#### Exercise aim
Pick out each line of the data below that contains the string "Instruction", and copy those lines.

#### Material provided
>> START

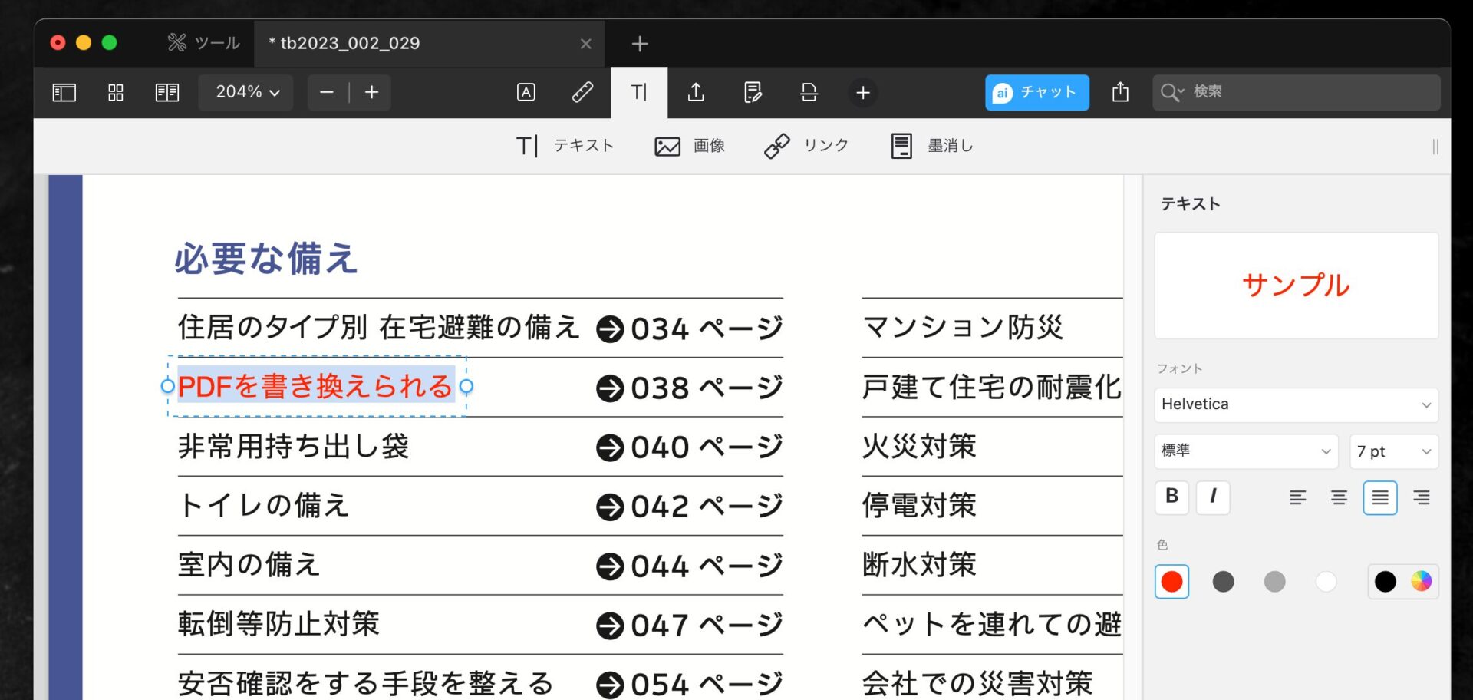
Task: Switch to the ツール tab
Action: point(204,43)
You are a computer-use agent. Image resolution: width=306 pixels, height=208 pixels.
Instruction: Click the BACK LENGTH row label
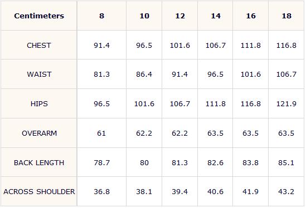point(39,162)
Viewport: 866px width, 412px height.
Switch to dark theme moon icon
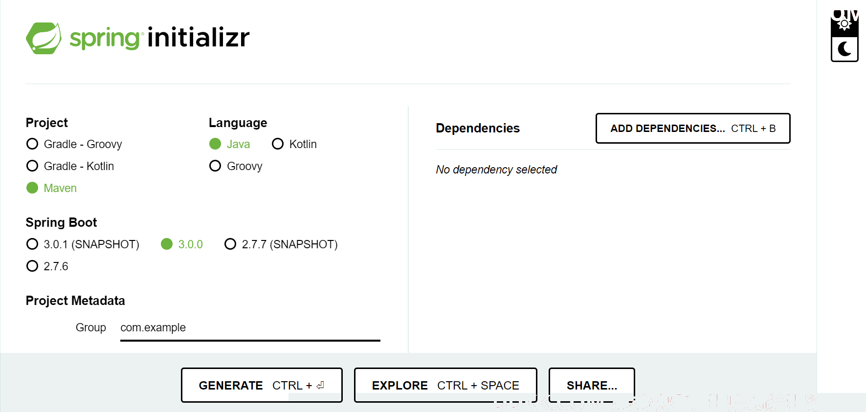(x=844, y=49)
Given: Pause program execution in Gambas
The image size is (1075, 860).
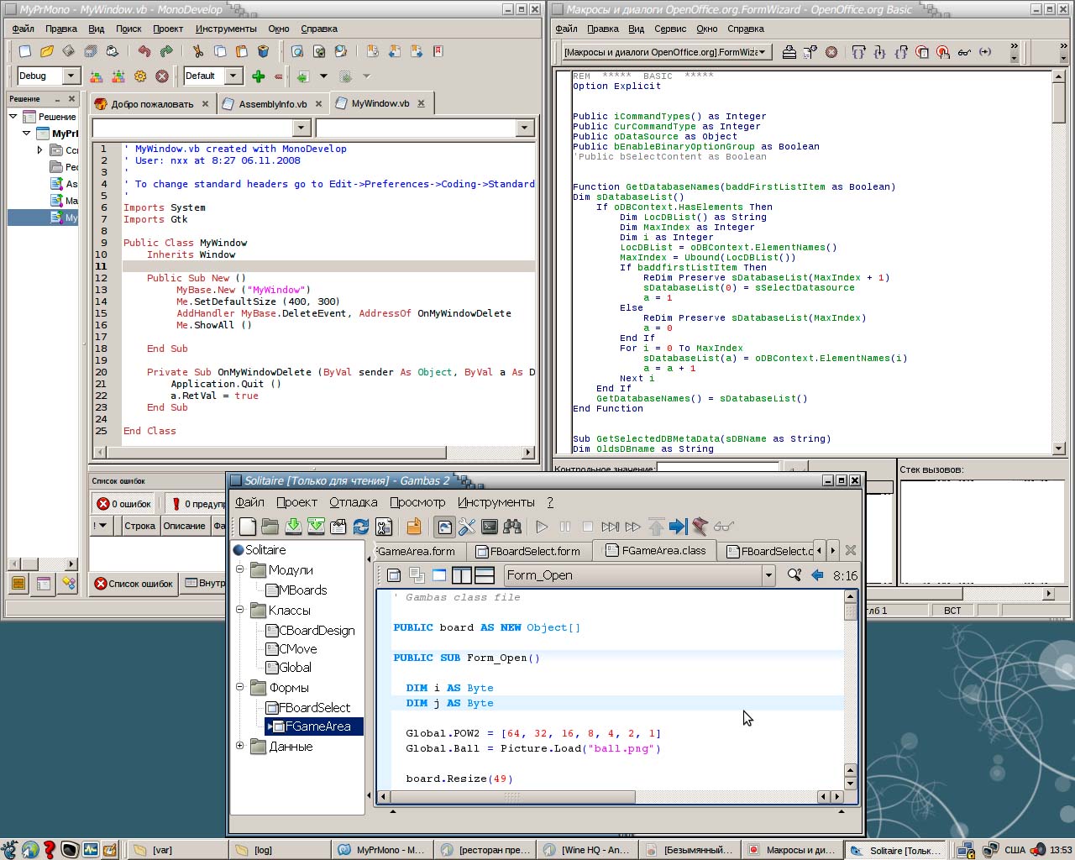Looking at the screenshot, I should (x=565, y=527).
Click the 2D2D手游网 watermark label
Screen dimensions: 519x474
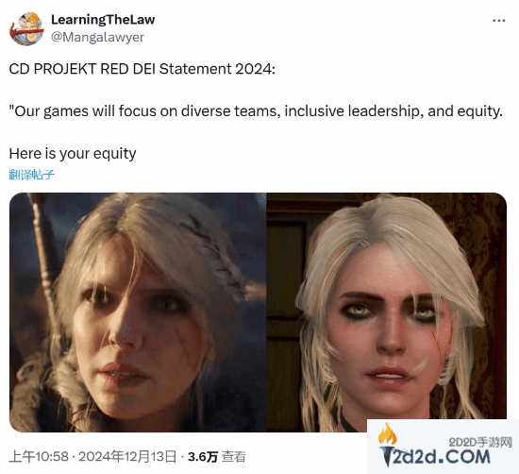480,442
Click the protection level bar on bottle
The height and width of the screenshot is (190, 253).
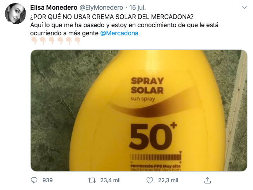(156, 157)
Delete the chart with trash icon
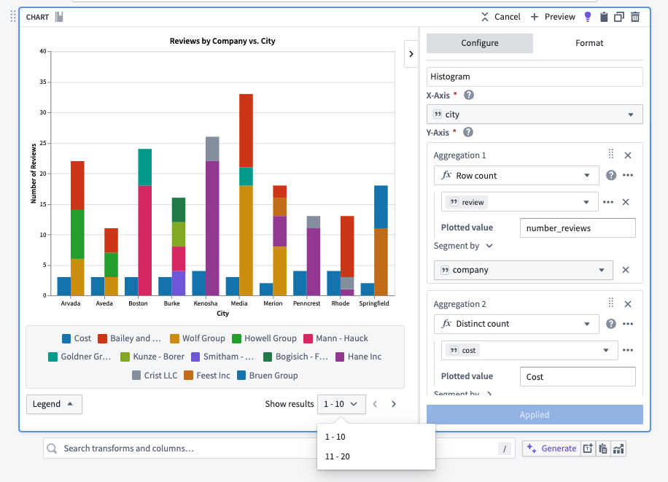 (637, 16)
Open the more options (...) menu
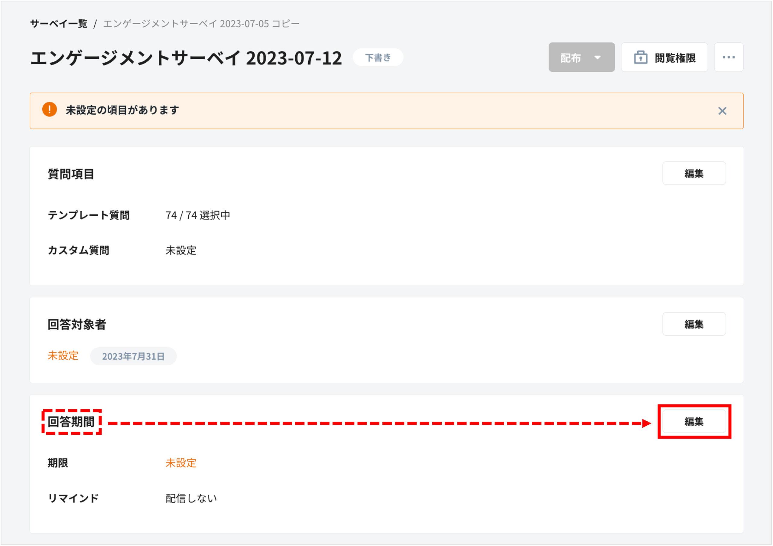The width and height of the screenshot is (773, 546). click(728, 57)
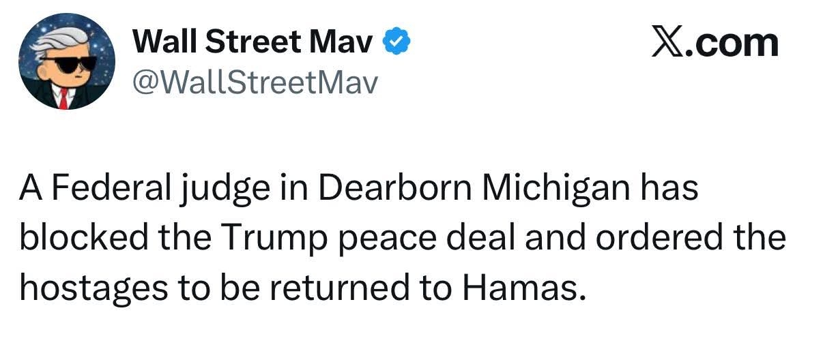Visit the @WallStreetMav handle link
Image resolution: width=823 pixels, height=347 pixels.
255,83
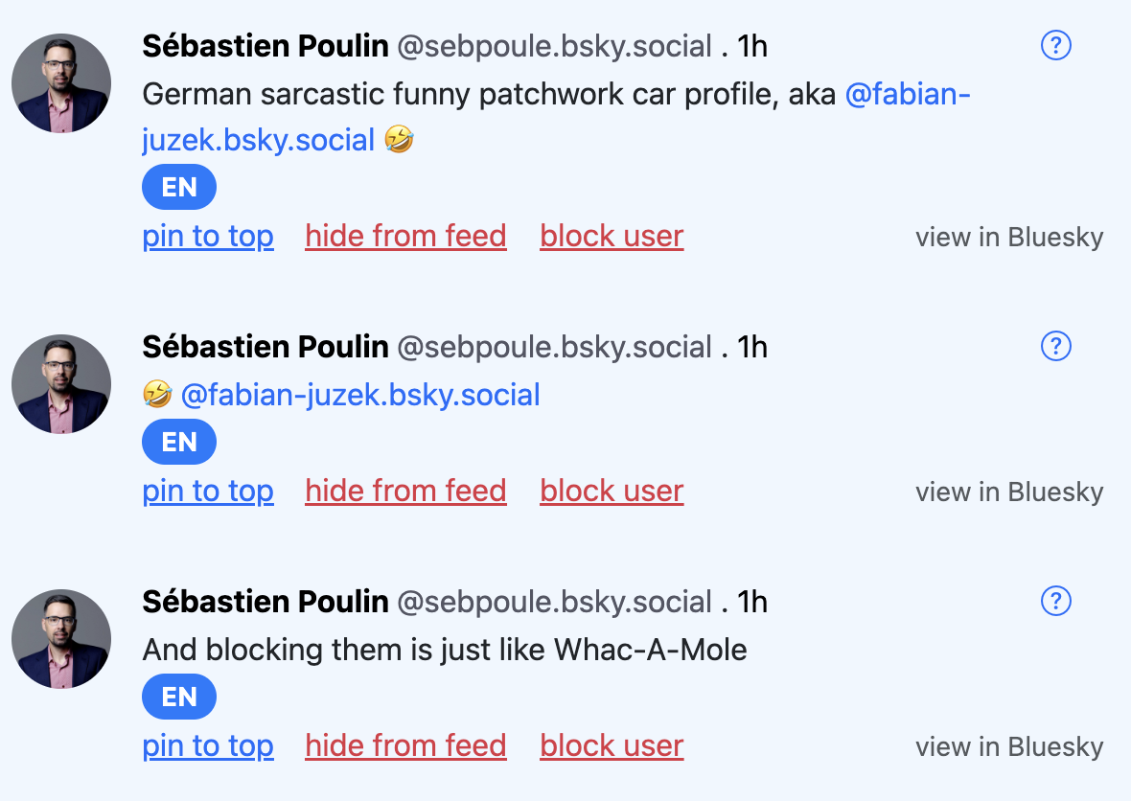The height and width of the screenshot is (801, 1131).
Task: Click EN language tag on Whac-A-Mole post
Action: 179,697
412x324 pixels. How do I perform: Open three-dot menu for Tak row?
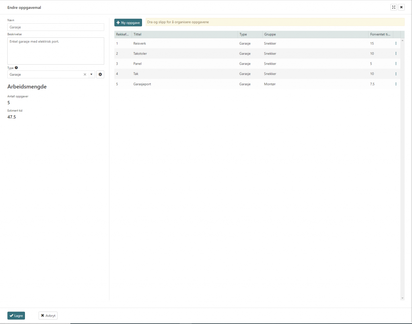(396, 74)
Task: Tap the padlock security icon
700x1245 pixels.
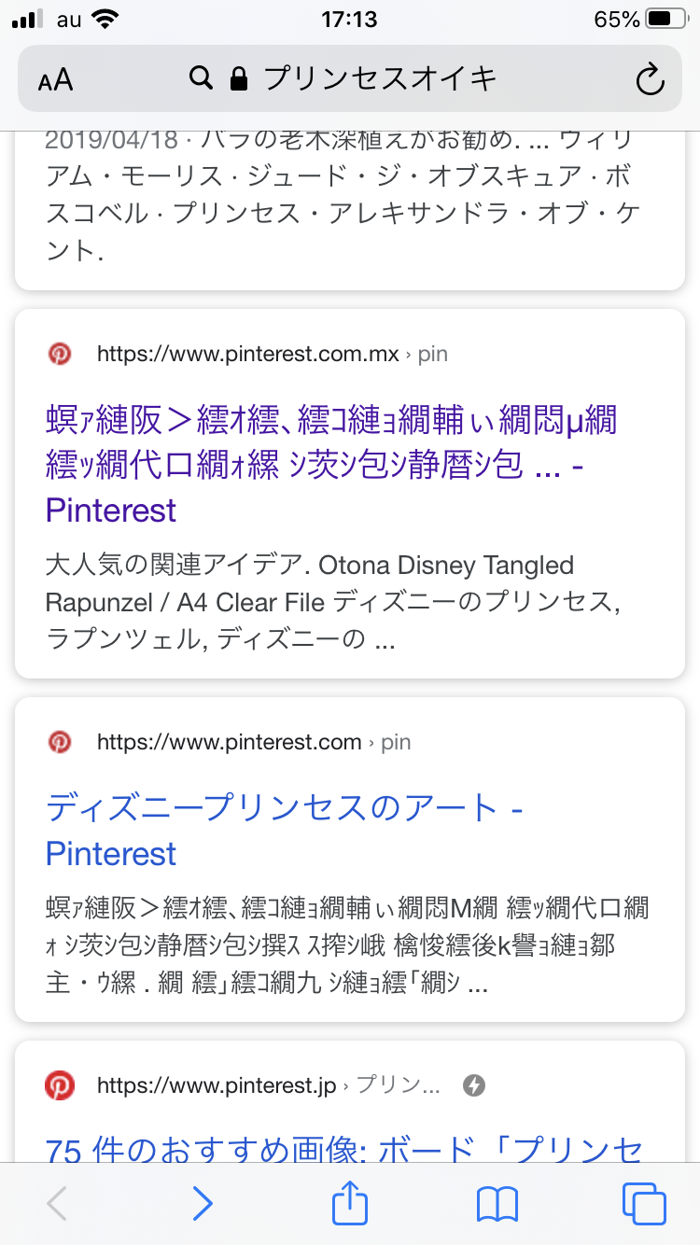Action: 239,78
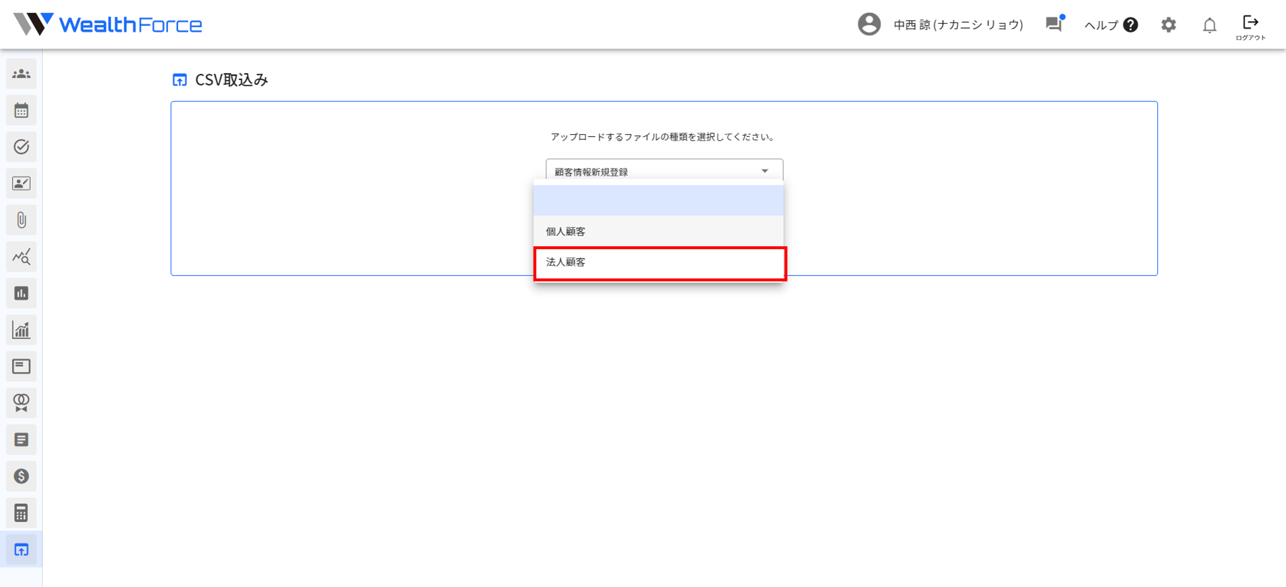Click the task checkmark sidebar icon

point(21,147)
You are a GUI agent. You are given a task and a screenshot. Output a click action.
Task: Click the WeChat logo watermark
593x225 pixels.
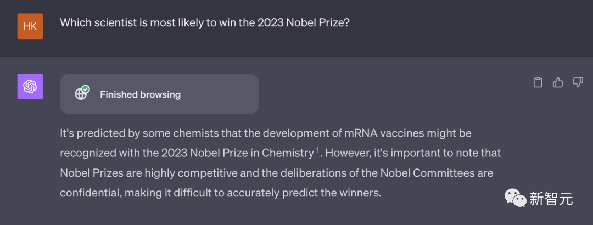point(514,198)
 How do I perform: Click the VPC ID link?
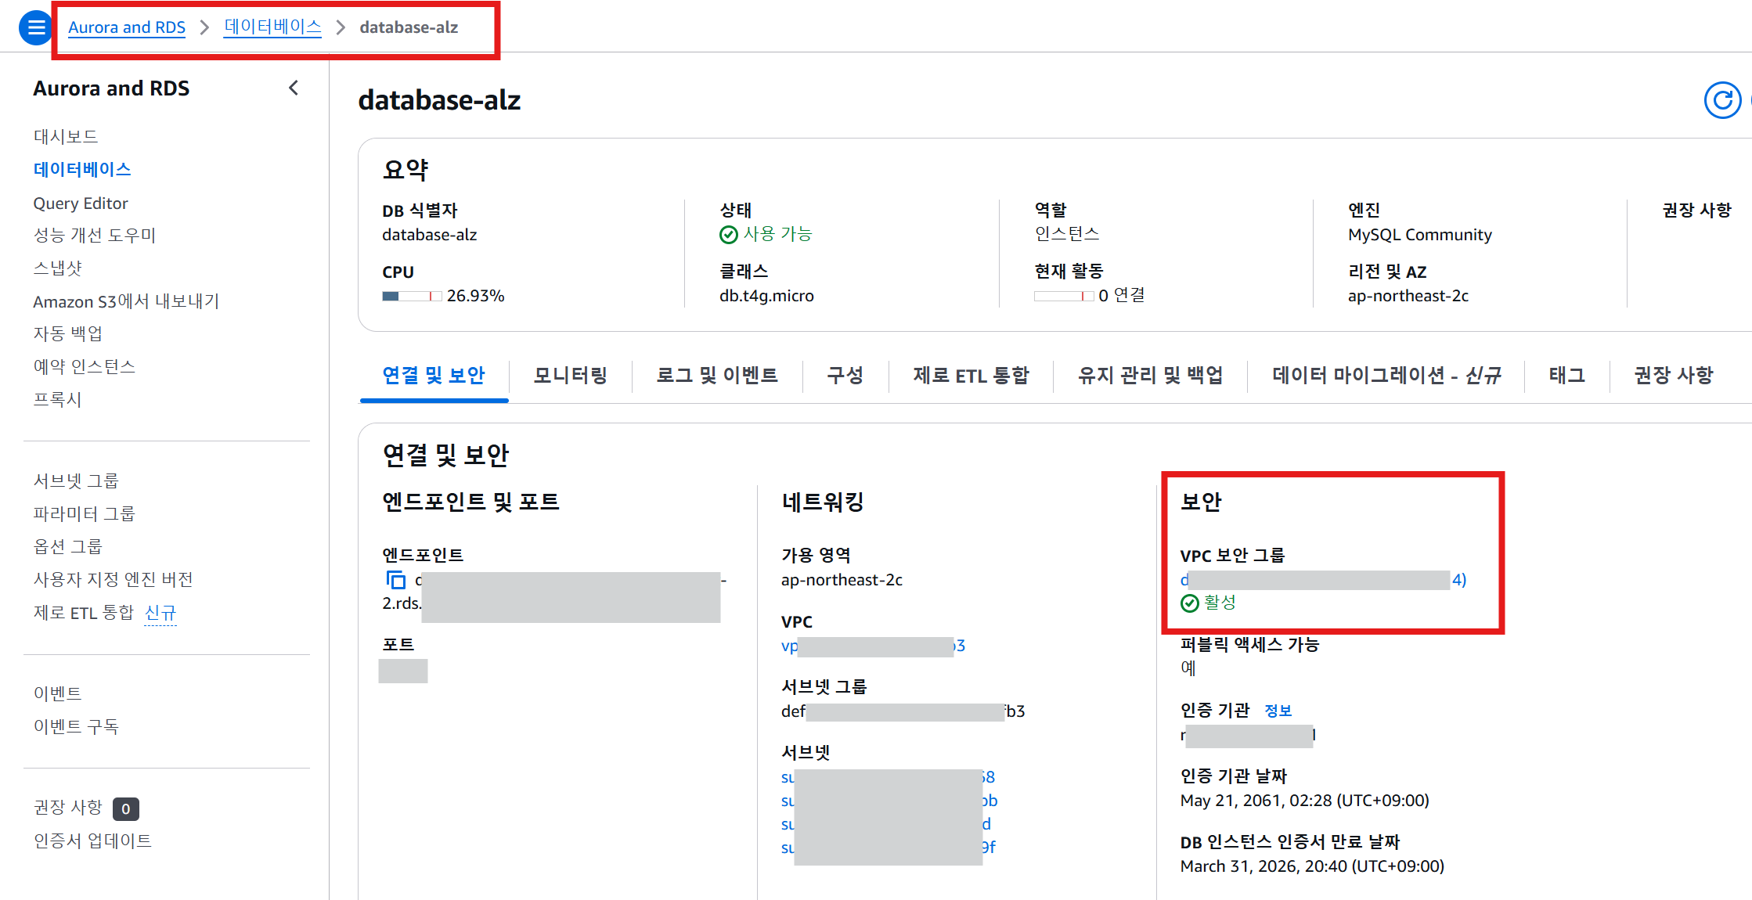pyautogui.click(x=873, y=646)
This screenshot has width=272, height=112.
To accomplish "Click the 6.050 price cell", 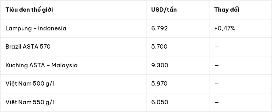I will pyautogui.click(x=160, y=102).
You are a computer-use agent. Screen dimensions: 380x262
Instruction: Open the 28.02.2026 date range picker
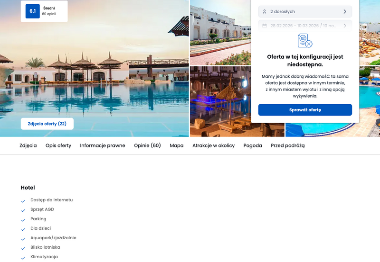click(x=305, y=26)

>> END

#### Solved exercise
Instruction: Click the BACK LENGTH row label
Instruction: Open the 28.02.2026 date range picker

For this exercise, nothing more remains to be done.